== Okuma parçası ==
Sola Gratia

Yazar: Rev. Çağdaş Coşkun

Yalnızca Lütuf (Sola Gratia) öğretisi, Reformasyon döneminde Protestanlar tarafından ortaya atılan beş Sola’dan biri olsa da, belki de içlerinde diğer tüm Sola prensibleri ile iç içe olan bir öğretidir.Yalnızca Lütuf öğretisinin özellikle Yalnızca İman (Sola Fide) öğretisi ile neredeyse eş anlamlı bir şekilde kimi zaman kullanıldığını görebiliriz.

Yalnızca Lütuf öğretisi, diğer tüm Sola’larda olduğu gibi spesifik olarak Roma Katolik Kilisesi’nin lütuf öğretişine karşı ortaya atılmıştır. Her ne kadar bu öğreti Reformasyon döneminde dile getirilse de, birazdan göreceğimiz gibi Kutsal Kitap’ın tam merkezinde yer alan, Hristiyanlar için olmazsa olmaz bir öğretidir. Peki öyleyse, bu kadar temel ve önemli bir doktrin nasıl olurda Hristiyanlar arasında fikir ayrılığına sebeb olabilir?

(Çıkarılmış veri kayıtları)
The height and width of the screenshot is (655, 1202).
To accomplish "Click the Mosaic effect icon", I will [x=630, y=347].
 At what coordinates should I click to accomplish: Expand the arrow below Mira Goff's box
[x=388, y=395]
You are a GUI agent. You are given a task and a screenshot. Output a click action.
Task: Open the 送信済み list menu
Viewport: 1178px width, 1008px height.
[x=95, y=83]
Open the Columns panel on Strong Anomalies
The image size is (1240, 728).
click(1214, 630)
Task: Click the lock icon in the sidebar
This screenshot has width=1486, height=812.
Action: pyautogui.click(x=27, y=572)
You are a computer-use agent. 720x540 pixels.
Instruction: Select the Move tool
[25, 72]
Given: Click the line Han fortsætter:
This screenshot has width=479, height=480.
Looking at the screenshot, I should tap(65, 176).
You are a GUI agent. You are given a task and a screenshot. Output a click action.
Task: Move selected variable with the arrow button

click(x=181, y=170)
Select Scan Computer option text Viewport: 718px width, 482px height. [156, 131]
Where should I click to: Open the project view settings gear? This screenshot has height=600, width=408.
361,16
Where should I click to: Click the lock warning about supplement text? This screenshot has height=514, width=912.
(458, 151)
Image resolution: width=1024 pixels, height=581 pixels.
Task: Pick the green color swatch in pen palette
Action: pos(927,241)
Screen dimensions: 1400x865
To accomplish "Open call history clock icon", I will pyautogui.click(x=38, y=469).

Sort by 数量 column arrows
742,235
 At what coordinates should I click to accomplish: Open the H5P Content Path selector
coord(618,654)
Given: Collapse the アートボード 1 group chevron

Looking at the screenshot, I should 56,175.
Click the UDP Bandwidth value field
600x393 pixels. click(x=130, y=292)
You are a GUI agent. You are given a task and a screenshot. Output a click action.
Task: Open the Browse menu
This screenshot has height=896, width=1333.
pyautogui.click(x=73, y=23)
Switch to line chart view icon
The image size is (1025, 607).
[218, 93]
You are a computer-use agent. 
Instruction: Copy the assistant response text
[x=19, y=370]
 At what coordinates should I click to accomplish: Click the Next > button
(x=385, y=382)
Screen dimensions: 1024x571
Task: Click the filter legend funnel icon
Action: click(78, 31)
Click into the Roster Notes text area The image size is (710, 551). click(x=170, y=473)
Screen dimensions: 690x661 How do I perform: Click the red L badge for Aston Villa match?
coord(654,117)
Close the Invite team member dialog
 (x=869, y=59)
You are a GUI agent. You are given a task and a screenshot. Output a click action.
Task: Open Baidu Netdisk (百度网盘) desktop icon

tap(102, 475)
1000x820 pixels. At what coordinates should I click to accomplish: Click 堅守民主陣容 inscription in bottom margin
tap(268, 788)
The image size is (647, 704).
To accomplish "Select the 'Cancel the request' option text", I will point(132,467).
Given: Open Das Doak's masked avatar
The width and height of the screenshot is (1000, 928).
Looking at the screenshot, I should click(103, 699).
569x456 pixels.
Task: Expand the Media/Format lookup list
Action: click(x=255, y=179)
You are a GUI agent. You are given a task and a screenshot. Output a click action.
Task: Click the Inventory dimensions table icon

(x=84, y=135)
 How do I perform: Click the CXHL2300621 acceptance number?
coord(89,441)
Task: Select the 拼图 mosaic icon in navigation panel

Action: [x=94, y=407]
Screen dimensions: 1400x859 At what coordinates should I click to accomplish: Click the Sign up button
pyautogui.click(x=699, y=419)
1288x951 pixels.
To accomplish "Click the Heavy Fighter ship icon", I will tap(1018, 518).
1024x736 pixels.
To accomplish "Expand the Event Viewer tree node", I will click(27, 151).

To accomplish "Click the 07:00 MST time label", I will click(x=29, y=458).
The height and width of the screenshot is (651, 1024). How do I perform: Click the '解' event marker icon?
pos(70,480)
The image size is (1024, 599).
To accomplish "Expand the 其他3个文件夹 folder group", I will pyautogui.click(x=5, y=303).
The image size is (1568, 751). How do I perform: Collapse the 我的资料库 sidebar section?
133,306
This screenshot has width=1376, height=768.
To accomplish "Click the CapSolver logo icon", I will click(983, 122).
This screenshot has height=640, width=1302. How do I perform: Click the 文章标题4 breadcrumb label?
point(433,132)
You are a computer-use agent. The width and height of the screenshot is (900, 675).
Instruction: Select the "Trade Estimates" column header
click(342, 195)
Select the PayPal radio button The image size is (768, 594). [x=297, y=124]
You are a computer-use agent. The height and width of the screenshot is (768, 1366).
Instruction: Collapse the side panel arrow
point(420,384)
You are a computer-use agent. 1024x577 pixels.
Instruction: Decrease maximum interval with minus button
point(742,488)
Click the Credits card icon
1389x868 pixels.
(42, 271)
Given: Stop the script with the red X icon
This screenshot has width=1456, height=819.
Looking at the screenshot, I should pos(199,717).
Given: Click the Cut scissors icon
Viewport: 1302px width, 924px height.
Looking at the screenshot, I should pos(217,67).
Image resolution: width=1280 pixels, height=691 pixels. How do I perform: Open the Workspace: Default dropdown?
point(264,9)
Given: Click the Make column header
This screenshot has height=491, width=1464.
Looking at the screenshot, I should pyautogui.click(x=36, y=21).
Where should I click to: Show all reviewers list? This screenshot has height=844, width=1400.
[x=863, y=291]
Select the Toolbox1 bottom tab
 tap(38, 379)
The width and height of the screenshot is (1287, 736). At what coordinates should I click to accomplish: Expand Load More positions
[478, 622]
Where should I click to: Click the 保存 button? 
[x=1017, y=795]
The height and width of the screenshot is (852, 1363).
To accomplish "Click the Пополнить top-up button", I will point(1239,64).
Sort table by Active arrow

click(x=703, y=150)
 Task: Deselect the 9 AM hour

== Görev koşulları ==
a: Okuma parçasında "Yalnızca Lütuf (Sola" ifadesinden "zaman kullanıldığını görebiliriz." ifadesine kadar uzanan bölümün tamamını, "prensibleri" yerine "ilkeleri" koyarak yeniden yazın.
b: Sola Gratia yazısına göre Yalnızca Lütuf öğretisi, özellikle hangi kilisenin öğretisine karşı ortaya atılmıştır?

== Görevlere göre sonuçlar ==
a:
Yalnızca Lütuf (Sola Gratia) öğretisi, Reformasyon döneminde Protestanlar tarafından ortaya atılan beş Sola’dan biri olsa da, belki de içlerinde diğer tüm Sola ilkeleri ile iç içe olan bir öğretidir.Yalnızca Lütuf öğretisinin özellikle Yalnızca İman (Sola Fide) öğretisi ile neredeyse eş anlamlı bir şekilde kimi zaman kullanıldığını görebiliriz.

b: Roma Katolik Kilisesi'nin lütuf öğretisine karşı.